I'm not sure you have the same expectations of memcache that its designers had.
First, however, memcache distribution works differently than you expect: there is no mechanism to replicate stored information. Each memcache instance is a simple key-value store, as you've noticed. The distribution is done by the client code which has a list of all configured memcache instances and does a hash of the key to direct it to one of the instances. It is possible for the client to store it everywhere and retrieve it locally, or for it to hash it multiple times for redundancy, but these are not straightforward exercises.
But the other issue is that memcache is designed for reasonably short-lived data that memcache is allowed to throw away at any time. This makes it really good for caching frequently accessed data that can be a little stale (say up to a few minutes old) but might be expensive to retrieve (such as almost a minute to generate from a query).

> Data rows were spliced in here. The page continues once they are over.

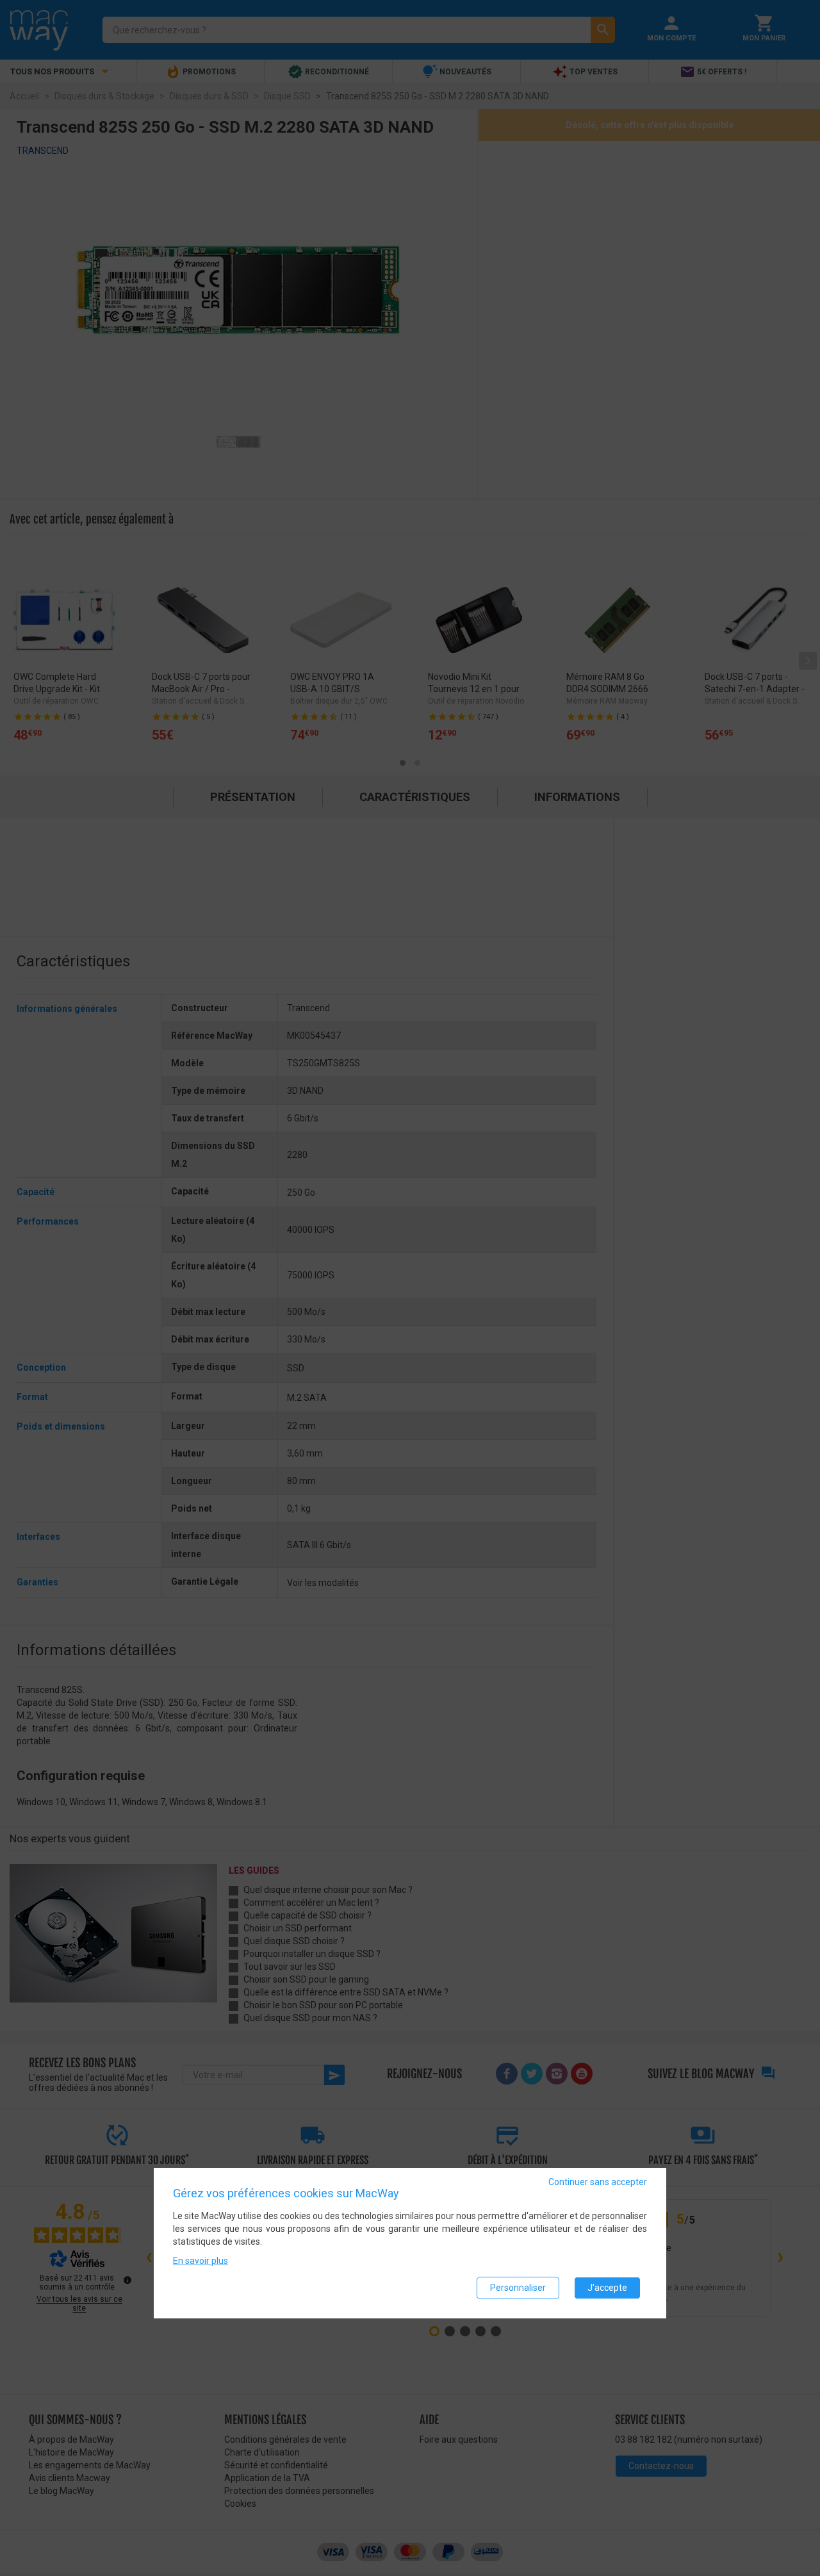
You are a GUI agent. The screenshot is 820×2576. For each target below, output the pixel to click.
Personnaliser (518, 2288)
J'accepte (607, 2288)
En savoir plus (200, 2261)
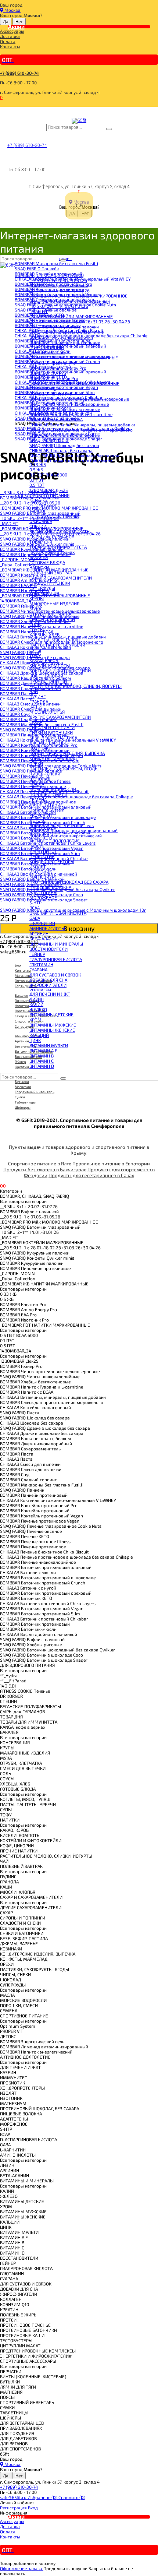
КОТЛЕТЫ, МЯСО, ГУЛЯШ (54, 639)
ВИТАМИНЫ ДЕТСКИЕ (51, 1014)
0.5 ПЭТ (36, 485)
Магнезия (23, 1086)
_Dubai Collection (47, 352)
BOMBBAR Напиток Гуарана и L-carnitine (70, 414)
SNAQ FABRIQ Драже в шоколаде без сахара (74, 455)
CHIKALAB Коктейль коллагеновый (64, 434)
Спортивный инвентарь (34, 1092)
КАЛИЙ (36, 1004)
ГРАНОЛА (38, 701)
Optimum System (47, 809)
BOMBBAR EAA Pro (47, 373)
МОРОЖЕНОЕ (43, 897)
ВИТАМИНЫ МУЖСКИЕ (52, 1024)
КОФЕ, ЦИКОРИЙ (46, 675)
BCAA (34, 907)
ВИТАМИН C (41, 1060)
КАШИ (35, 706)
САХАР (35, 722)
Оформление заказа (21, 2568)
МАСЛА (36, 783)
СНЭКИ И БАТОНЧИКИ (51, 732)
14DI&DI (37, 510)
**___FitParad (42, 505)
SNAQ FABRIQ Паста (49, 440)
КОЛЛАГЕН (40, 990)
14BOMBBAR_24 (45, 388)
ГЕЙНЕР (37, 954)
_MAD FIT (38, 311)
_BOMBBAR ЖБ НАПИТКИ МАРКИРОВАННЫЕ (73, 357)
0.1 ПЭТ (36, 479)
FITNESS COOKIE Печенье (54, 515)
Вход (33, 2507)
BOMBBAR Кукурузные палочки (61, 336)
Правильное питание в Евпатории (111, 1163)
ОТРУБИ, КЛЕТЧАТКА (50, 613)
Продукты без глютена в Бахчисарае (44, 1169)
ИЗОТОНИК (40, 871)
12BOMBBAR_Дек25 (48, 490)
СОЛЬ (34, 624)
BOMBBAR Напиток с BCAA (56, 419)
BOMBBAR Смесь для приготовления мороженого (81, 429)
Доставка (10, 36)
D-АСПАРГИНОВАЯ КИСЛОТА (57, 912)
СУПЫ (35, 649)
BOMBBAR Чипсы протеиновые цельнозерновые (79, 398)
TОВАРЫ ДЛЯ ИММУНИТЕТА (58, 546)
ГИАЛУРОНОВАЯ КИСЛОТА (55, 959)
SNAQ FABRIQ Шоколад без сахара (64, 445)
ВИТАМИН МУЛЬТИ (48, 1045)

PHP sessions don't really qualify for this, in my experience. A database can easily support many thousands of PHP sessions with barely visible traffic, but you need a lot of memcache storage to support the same number: 50k per session and 5000 sessions means close to 256Mb, and then there is all the other data you want to put in there. Not enough storage and you get lots of unexplained logouts (as memcache discards session data when under memory pressure) and thus lots of annoyed users who have to keep logging in again.
We've found GREAT advantage applying MongoDB instead of MySQL for most things, including session handling. It's far faster, far smaller, far easier. We keep MySQL around for transactional needs, but everything else goes into Mongo now. We've relegated memcache to simply caching pages and other data that isn't critical if it's there or not, something like smarty does.
There is no need to use some 3rd party libraries to organize memcached "cluster".
http://ru.php.net/manual/en/memcached.addserver.php
Just use this function to add several servers into the pool and after that data will be stored and distributed over those servers. The server for storing/retrieving the data for the specific key will be selected according to consistent key distribution option.
So in this case you don't need to worry about "how to go about making sure that memcache on all the servers have the same information for sessions"
I had some thoughts back ago about using memcached for session storage, but came to the conclusion that it wouldn't be sufficient in the event of one or more of the servers in the memcached pool were about to go down.
A hybrid version is to save the main database (mySQL) from load caused by reads would be to work out a function that tries to fetch the data from the cache pool, and if that fails gets it from the database.
After putting some more thought into it, I started to think about using APC cache for session related data. If our web server would go down, sessions would be lost either way, so storing them in a local APC or a localhost memcached server maybe isn't that bad?
What's your experiences?
Generally, session data is something which should be treated as volatile in any situation. The user can always choose to eliminate the cookie themselves at any point (if you are using cookies, of course). For this reason, I see no problem with using memcached for session data.
For me, I'd just keep it simple - no need for a DB fallback unless you absolutely must never lose the user's session in the event of a memcached server failure. As I said at the beginning, I always treat sessions as purely volatile in any case and don't really store anything of any significance in them.
That's my two cents anyways.